Selected text
The company’s board chair Larry Kellner, a former CEO of Continental Airlines who’s been a director since 2011, has also stepped down, and will not run for reelection. The board has elected director Steve Mollenkopf, the former CEO of Qualcomm QCOM , to serve as chairman. It will now get to work on finding a replacement for Calhoun.

The board is likely to look outside the company for Boeing’s next CEO, Loren Thompson, a longtime aerospace and defense consultant, told Forbes. “This will be a tough job to fill.”

Wall Street is hoping for someone with a “strong operational background, someone who could give investors more confidence in Boeing's manufacturing operations,” Herbert wrote.

But there aren’t many leading executives with the right manufacturing pedigree, Cliff Collier, a principal at Charles Edwards Management Consulting, told Forbes. “You need someone who knows how to throw the B.S. flag on operations when they make excuses and who can push finance back in the corner when they want to worry more about the bottom line this quarter than performance. The problem is for 15 years or so, those are the guys who haven’t been promoted in aerospace.”

Tasks to perform
1 – In the passage on Boeing's leadership, whom did the board elect to serve as chairman?
2 – Resume the passage on Boeing's leadership from the point where it stops.

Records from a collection
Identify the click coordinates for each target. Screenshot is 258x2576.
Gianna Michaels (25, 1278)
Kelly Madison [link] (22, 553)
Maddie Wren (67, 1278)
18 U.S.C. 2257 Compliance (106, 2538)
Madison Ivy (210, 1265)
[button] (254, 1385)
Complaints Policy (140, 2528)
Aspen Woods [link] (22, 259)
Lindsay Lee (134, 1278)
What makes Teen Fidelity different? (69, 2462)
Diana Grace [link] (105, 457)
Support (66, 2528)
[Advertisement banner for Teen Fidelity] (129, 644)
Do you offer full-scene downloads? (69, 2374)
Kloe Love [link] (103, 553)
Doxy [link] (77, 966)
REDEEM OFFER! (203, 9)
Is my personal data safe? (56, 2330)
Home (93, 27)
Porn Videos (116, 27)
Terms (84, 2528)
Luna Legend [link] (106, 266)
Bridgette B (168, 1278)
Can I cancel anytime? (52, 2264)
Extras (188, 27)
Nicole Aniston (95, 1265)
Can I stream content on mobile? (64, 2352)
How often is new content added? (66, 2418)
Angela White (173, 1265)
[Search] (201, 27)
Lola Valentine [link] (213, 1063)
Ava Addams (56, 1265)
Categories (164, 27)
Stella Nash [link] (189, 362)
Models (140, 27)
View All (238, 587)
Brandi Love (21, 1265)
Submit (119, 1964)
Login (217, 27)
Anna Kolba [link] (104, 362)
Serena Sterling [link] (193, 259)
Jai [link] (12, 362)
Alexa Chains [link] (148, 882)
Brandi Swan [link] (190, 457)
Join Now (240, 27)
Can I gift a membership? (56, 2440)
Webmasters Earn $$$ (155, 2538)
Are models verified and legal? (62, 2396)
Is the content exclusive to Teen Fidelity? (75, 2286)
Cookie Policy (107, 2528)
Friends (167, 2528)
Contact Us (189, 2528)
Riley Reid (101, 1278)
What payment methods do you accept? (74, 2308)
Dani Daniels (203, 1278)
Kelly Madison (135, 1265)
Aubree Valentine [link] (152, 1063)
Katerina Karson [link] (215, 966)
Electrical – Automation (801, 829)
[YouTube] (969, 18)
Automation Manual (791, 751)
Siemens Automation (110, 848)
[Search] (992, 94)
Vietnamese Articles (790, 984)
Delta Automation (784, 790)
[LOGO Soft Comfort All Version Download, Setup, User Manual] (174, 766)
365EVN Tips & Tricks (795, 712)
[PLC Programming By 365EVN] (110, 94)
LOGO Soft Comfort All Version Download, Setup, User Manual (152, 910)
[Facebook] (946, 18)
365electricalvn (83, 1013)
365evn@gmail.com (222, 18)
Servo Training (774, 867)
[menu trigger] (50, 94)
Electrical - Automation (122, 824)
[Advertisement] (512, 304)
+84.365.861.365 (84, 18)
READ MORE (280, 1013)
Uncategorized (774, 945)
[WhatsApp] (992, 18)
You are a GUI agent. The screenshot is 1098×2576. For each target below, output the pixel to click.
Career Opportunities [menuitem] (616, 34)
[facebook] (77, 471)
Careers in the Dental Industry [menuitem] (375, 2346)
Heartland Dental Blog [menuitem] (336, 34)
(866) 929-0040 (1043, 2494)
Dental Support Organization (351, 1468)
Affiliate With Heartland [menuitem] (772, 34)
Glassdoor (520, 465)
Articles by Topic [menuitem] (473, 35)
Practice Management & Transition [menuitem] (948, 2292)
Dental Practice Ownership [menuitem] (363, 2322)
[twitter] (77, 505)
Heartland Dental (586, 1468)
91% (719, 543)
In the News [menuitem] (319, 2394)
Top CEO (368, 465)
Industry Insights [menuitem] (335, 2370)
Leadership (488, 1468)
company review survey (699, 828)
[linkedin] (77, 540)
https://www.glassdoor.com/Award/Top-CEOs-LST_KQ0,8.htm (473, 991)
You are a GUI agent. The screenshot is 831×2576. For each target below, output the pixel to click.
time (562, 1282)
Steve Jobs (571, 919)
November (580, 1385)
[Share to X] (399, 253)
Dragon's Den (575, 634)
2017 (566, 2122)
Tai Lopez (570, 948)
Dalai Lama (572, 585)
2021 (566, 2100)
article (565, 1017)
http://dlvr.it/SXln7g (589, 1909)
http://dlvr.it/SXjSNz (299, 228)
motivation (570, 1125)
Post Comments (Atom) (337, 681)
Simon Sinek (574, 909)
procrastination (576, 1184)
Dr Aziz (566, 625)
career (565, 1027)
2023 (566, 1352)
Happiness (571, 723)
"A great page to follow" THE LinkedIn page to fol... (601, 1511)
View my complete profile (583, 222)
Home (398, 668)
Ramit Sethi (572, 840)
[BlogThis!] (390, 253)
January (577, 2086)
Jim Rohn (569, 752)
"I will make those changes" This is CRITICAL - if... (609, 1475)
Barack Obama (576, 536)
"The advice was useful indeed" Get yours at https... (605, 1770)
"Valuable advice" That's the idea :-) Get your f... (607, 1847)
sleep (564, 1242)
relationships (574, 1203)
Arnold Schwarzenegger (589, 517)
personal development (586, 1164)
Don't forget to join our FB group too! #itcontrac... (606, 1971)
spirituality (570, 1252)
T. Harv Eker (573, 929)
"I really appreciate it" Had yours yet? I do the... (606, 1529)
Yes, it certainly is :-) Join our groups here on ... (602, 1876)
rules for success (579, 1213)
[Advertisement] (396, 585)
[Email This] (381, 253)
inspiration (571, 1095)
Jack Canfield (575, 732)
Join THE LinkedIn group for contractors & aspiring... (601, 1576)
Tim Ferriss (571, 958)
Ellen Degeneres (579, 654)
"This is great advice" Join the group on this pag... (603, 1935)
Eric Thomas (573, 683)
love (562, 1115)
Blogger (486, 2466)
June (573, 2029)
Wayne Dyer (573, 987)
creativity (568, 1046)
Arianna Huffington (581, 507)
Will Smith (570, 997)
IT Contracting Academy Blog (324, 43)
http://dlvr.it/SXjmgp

Task answers
1 – Steve Mollenkopf, the former CEO of Qualcomm.

2 –
Here are some of the names that have been discussed in the industry as candidates to replace Calhoun:

Lawrence Culp – After overhauling General Electric GE as its CEO since 2018, Culp is widely seen as one of America’s best industrial leaders. But he’s committed to staying with the company past the final step in its restructuring. GE will spin off its industrial power unit on April 2 and Culp will serve as CEO of GE Aerospace, the one-time conglomerate’s market-leading aircraft engine division. And having just gone through a grueling transformation process with GE, he may not want to start at square one with Boeing at age 61, an industry consultant who wished not to be named due to his work with GE told Forbes.

David Gitlin — Appointed to Boeing’s board in 2022, Gitlin has run heating and ventilation manufacturer Carrier since 2019, guiding it through its spin off from United Technologies UTX . He’s shown “strong execution and really great strategy,” Richard Aboulafia, a managing director at the consultancy AeroDynamic Advisory, told Forbes. Gitlin has solid aerospace experience: he earlier led components makers Collins Aerospace and UTC Aerospace Systems. He’s also relatively young at 53.

Pat Shanahan – The February announcement that Boeing was in discussions to buy Spirit AeroSystems SPR , the struggling fuselage maker that it had spun out in 2005, ignited speculation over a potential return of Shanahan, who had just been appointed Spirit CEO in September. An engineer, he previously spent 31 years at Boeing, earning a reputation as a hard-charging problem solver at the commercial airplane division, where he rose to run the 787 program. “Shanahan has the right pedigree,” JP Morgan analyst Seth Seifman wrote in a note Monday. But it’s unclear whether the 61-year-old is interested in a long-term job. He accepted the role of Spirit CEO on an interim basis while the board looked for other candidates.

Kathy Warden – As CEO of Northrop Grumman NOC since 2019, she’s overseen the company’s relatively smooth development of the B-21 stealth bomber and architected a “remarkable” strategy to nab a $13 billion contract to develop a new intercontinental ballistic missile system for the Pentagon, said Aboulafia. Bonus: She’s also well-suited for cleaning up Boeing’s troubled defense and space unit.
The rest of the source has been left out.